Scientific Reportsvolume 7, Article number: 15071 (2017) | Download Citation

Abstract

A new flash (ultra-rapid) spark plasma sintering method applicable to various materials systems, regardless of their electrical resistivity, is developed. A number of powders ranging from metals to electrically insulative ceramics have been successfully densified resulting in homogeneous microstructures within sintering times of 8–35 s. A finite element simulation reveals that the developed method, providing an extraordinary fast and homogeneous heating concentrated in the sample’s volume and punches, is applicable to all the different samples tested. The utilized uniquely controllable flash phenomenon is enabled by the combination of the electric current concentration around the sample and the confinement of the heat generated in this area by the lateral thermal contact resistance. The presented new method allows: extending flash sintering to nearly all materials, controlling sample shape by an added graphite die, and an energy efficient mass production of small and intermediate size objects. This approach represents also a potential venue for future investigations of flash sintering of complex shapes.

Introduction

The quest for a stable sintering process able to gather high material performance, high energy efficiency and short operating time lends impetus to the discovery of new unconventional sintering techniques. The pressure assisted sintering techniques such as hot pressing or hot isostatic pressing enable 200–400 K lower processing temperatures than in conventional sintering and reductions of sintering time by few hours, which results in finer microstructures1,2,3. Significant improvements of sintering kinetics are also observed when the process is assisted by electric current4 or electromagnetic field5,6,7,8. These powder consolidation technologies are predominantly represented in the modern studies by the electric current activated/assisted sintering (ECAS) techniques9 which encompass resistive sintering (RS), where the sample is Joule heated by an externally applied voltage or AC/DC/pulsed electric current, and electrical discharge sintering (EDS), where high voltage electric discharge pulses are generated by a capacitor bank10. The spark plasma sintering (SPS) process is an ECAS technique that combines the benefits of highly pulsed electric current (1000–8000 A), high pressure (up to 100 MPa), high temperatures (up to 2400 °C), and high heating rates (up to 1,000 K/min)3,11,12,13. With these characteristics, a wide range of materials can be fully compacted, from the polymers to ultra-high temperature ceramics14, such as TaC15, ZrB2 16, etc.
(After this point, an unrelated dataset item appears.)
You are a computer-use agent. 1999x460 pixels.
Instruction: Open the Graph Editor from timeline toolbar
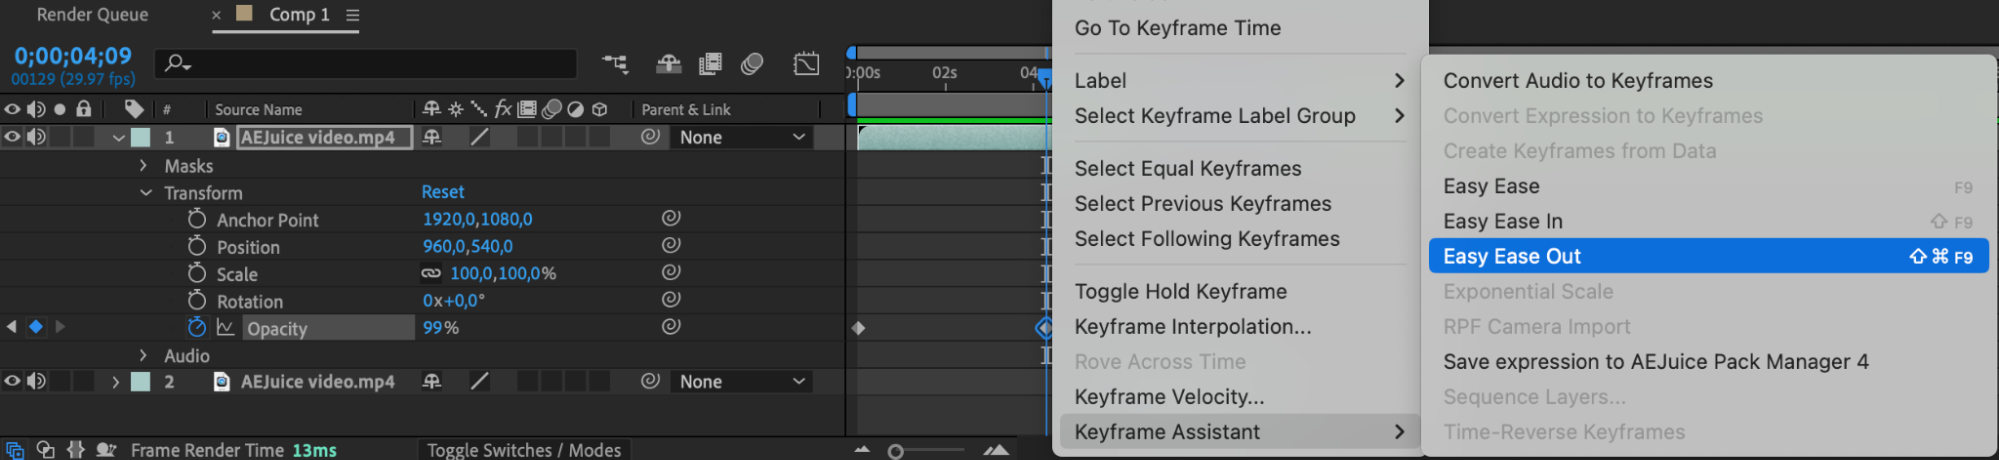point(806,64)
With more than 6,000 archival publications (as indicated by Web of Science®), the SPS process is now a well-established and stable technology allowing the fabrication of small and large size samples for sintering times between 5 and 60 min depending on the material and the targeted application17. Despite its advantages, the SPS technique is low productive because of its commonly utilized batch processing schematics. To improve its productivity two main approaches can be employed. One is based on the simultaneous sintering of multiple parts specimens3. The other solution, proposed in the present study, is the reduction of the sintering time to few seconds, combining SPS and flash sintering (FS) approaches.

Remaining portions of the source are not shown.